### EXTRAIT DU DOCUMENT:
-*-*-

Les jeunes diplômés, au Sénégal, vivent une situation très inquiétante. Depuis ces derniers temps, décrocher le premier emploi constitue un véritable casse- tête chinois pour ces derniers. Cette situation est d’autan plus préoccupante que certains ne cessent de se poser des questions du genre : « à quoi a servi tant d’années de labeur dans des écoles ou universités ? », « a quoi a servi d’avoir obtenu un tel diplôme si ceci ne permet pas d’avoir un stage d’une semaine ?».
-Quels sont les obstacles, donc, au premier emploi ?
-Quels remèdes faut-il préconiser dans le souci de résoudre cette équation au point de l’éradiquer totalement ?

-*-*-

### EXTRAITS DE DONNÉES:

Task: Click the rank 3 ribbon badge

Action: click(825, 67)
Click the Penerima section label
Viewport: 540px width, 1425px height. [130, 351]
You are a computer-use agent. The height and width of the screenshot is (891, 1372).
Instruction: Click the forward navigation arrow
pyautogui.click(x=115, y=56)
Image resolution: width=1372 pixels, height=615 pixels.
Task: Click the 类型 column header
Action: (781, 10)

-*-*-

### TRAVAIL À FAIRE:
- A) Recopiez le passage sur les jeunes diplômés au Sénégal en remplaçant « premier emploi » par « premier poste ». Commencez aux mots « Les jeunes diplômés, au » et arrêtez-vous après « premier emploi ? ».
- B) Pour chaque affirmation, dites si elle concorde avec le passage sur les jeunes diplômés au Sénégal, en répondant par oui ou non et en citant les mots décisifs du passage.
(i) Les jeunes diplômés au Sénégal vivent une situation très inquiétante.
(ii) Décrocher le premier emploi est devenu facile pour les jeunes diplômés.
(iii) Le passage demande quels remèdes il faut préconiser.

### LES RÉSULTATS:
- A)
Les jeunes diplômés, au Sénégal, vivent une situation très inquiétante. Depuis ces derniers temps, décrocher le premier poste constitue un véritable casse- tête chinois pour ces derniers. Cette situation est d’autan plus préoccupante que certains ne cessent de se poser des questions du genre : « à quoi a servi tant d’années de labeur dans des écoles ou universités ? », « a quoi a servi d’avoir obtenu un tel diplôme si ceci ne permet pas d’avoir un stage d’une semaine ?».
-Quels sont les obstacles, donc, au premier poste ?

- B)
(i) Oui : « Les jeunes diplômés, au Sénégal, vivent une situation très inquiétante. »
(ii) Non : « décrocher le premier emploi constitue un véritable casse- tête chinois pour ces derniers ».
(iii) Oui : « Quels remèdes faut-il préconiser dans le souci de résoudre cette équation au point de l’éradiquer totalement ? »